REQUIRED TASK A: Set down everything in the commit log below from "2024-05-21 20:14:31 +02:00" down to "among protocols implementations.", word for word.

DOCUMENT EXCERPT:
2024-05-21 20:14:31 +02:00
Valentine Krasnobaeva
5f713c03be BUG/MEDIUM: proto: fix fd leak in <proto>_connect_server
This fixes the fd leak, introduced in the commit d3fc982cd7
("MEDIUM: proto: make common fd checks in sock_create_server_socket").

Initially sock_create_server_socket() was designed to return only created
socket FD or -1. Its callers from upper protocol layers were required to test
the returned errno and were required then to apply different configuration
related checks to obtained positive sock_fd. A lot of this code was duplicated
among protocols implementations.

The new refactored version of sock_create_server_socket() gathers in one place
all duplicated checks, but in order to be complient with upper protocol
layers, it needs the 3rd parameter: 'stream_err', in which it sets the
Stream Error Flag for upper levels, if the obtained sock_fd has passed all
additional checks.

No backport needed since this was introduced in 3.0-dev10.
2024-05-21 20:14:05 +02:00
Valentine Krasnobaeva
13ef552488 MINOR: sock: add EPERM case in sock_handle_system_err
setns() may return EPERM if thread, that tries to move into different
namespace, do not have CAP_SYS_ADMIN capability in its Effective set.
So, extending sock_handle_system_err() with this error allows to send
appropriate log message and set SF_ERR_PRXCOND (SC termination
flag in log) as stream termination error code. This error code can be
simply checked with SF_ERR_MASK at protocol layer.
2024-04-30 21:39:32 +02:00
Valentine Krasnobaeva
d3fc982cd7 MEDIUM: proto: make common fd checks in sock_create_server_socket
quic_connect_server(), tcp_connect_server(), uxst_connect_server() duplicate
same code to check different ERRNOs, that socket() and setns() may return.
They also duplicate some runtime condition checks, applied to the obtained
server socket fd.

So, in order to remove these duplications and to improve code readability,
let's encapsulate socket() and setns() ERRNOs handling in
sock_handle_system_err(). It must be called just before fd's runtime condition
checks, which we also move in sock_create_server_socket by the same reason.

REQUIRED TASK B: From the records below, extract everything from the line containing "This screenshot has width=800, height=481." down to the line containing "pos(767,11)", both lines included, and reproduce those lines verbatim.

INFORMATION GIVEN:
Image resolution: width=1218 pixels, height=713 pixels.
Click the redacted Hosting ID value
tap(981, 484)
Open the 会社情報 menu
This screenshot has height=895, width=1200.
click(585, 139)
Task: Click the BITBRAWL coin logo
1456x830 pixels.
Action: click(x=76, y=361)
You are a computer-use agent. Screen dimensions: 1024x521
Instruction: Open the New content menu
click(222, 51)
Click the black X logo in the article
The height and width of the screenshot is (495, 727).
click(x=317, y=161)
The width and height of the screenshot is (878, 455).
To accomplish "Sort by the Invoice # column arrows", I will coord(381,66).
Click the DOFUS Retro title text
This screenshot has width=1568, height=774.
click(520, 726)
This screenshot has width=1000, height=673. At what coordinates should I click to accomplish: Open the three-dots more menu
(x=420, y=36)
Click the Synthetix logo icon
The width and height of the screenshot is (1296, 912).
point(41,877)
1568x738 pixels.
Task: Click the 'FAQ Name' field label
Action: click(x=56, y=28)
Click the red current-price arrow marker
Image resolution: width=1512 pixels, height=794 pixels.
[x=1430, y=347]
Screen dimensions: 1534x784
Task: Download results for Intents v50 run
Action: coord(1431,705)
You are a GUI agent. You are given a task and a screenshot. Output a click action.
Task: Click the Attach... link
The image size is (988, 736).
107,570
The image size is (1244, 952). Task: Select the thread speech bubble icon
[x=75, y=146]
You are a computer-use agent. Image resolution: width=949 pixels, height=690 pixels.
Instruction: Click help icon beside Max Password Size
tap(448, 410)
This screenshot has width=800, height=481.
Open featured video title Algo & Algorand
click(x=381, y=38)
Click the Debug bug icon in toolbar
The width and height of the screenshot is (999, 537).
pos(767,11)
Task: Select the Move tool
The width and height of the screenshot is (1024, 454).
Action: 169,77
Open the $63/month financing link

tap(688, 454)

ANSWER A:
2024-05-21 20:14:31 +02:00
Valentine Krasnobaeva
5f713c03be BUG/MEDIUM: proto: fix fd leak in <proto>_connect_server
This fixes the fd leak, introduced in the commit d3fc982cd7
("MEDIUM: proto: make common fd checks in sock_create_server_socket").

Initially sock_create_server_socket() was designed to return only created
socket FD or -1. Its callers from upper protocol layers were required to test
the returned errno and were required then to apply different configuration
related checks to obtained positive sock_fd. A lot of this code was duplicated
among protocols implementations.

ANSWER B:
This screenshot has width=800, height=481.
Open featured video title Algo & Algorand
click(x=381, y=38)
Click the Debug bug icon in toolbar
The width and height of the screenshot is (999, 537).
pos(767,11)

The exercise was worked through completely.